**WHAT IS REQUIRED**
Examine each line of the data, and copy the ones containing "more".

**RECORDS FOR THE TASK**
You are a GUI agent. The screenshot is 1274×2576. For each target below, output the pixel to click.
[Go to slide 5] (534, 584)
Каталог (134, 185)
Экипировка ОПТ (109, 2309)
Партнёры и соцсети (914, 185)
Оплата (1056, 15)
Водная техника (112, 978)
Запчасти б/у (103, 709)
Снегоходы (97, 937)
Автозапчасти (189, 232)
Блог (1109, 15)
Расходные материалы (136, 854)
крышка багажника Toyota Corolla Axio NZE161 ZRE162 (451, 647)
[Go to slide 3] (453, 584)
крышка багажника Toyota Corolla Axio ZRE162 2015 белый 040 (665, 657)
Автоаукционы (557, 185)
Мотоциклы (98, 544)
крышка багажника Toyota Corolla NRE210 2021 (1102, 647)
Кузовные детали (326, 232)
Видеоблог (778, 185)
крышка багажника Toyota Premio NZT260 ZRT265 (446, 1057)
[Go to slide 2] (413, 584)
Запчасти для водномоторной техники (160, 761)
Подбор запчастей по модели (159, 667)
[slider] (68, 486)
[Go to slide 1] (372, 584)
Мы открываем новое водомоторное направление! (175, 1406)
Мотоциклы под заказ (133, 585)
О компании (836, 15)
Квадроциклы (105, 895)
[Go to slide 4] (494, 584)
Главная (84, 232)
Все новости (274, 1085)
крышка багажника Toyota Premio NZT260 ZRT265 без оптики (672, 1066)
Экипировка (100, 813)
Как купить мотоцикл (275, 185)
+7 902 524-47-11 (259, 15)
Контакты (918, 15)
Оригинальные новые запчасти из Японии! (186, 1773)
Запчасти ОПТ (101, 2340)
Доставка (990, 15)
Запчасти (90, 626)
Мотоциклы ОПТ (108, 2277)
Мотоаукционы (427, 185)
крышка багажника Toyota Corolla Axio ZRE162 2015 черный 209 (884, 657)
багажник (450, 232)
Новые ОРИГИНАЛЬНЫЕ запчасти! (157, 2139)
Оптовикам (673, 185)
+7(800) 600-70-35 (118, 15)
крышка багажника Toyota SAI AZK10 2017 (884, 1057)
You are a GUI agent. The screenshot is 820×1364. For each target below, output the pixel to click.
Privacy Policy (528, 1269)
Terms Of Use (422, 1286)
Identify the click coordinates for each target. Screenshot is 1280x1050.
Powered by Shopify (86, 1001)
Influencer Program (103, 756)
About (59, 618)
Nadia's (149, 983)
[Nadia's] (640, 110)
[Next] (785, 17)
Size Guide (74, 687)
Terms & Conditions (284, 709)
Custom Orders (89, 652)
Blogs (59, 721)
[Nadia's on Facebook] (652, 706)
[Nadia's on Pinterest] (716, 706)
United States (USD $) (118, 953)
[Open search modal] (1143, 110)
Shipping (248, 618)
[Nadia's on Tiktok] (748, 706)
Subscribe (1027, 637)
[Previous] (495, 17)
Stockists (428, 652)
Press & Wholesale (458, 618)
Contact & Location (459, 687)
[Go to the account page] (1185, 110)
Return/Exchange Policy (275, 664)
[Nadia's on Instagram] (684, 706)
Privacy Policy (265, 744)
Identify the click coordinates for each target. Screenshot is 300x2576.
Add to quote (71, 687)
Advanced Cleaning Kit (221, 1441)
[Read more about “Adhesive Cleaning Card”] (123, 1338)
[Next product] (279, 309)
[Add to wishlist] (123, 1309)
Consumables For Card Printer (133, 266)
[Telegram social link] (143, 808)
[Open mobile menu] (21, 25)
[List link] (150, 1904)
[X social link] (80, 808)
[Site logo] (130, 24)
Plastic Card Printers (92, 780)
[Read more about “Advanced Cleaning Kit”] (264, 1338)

**ANSWER BOX**
[Read more about “Adhesive Cleaning Card”] (123, 1338)
[Read more about “Advanced Cleaning Kit”] (264, 1338)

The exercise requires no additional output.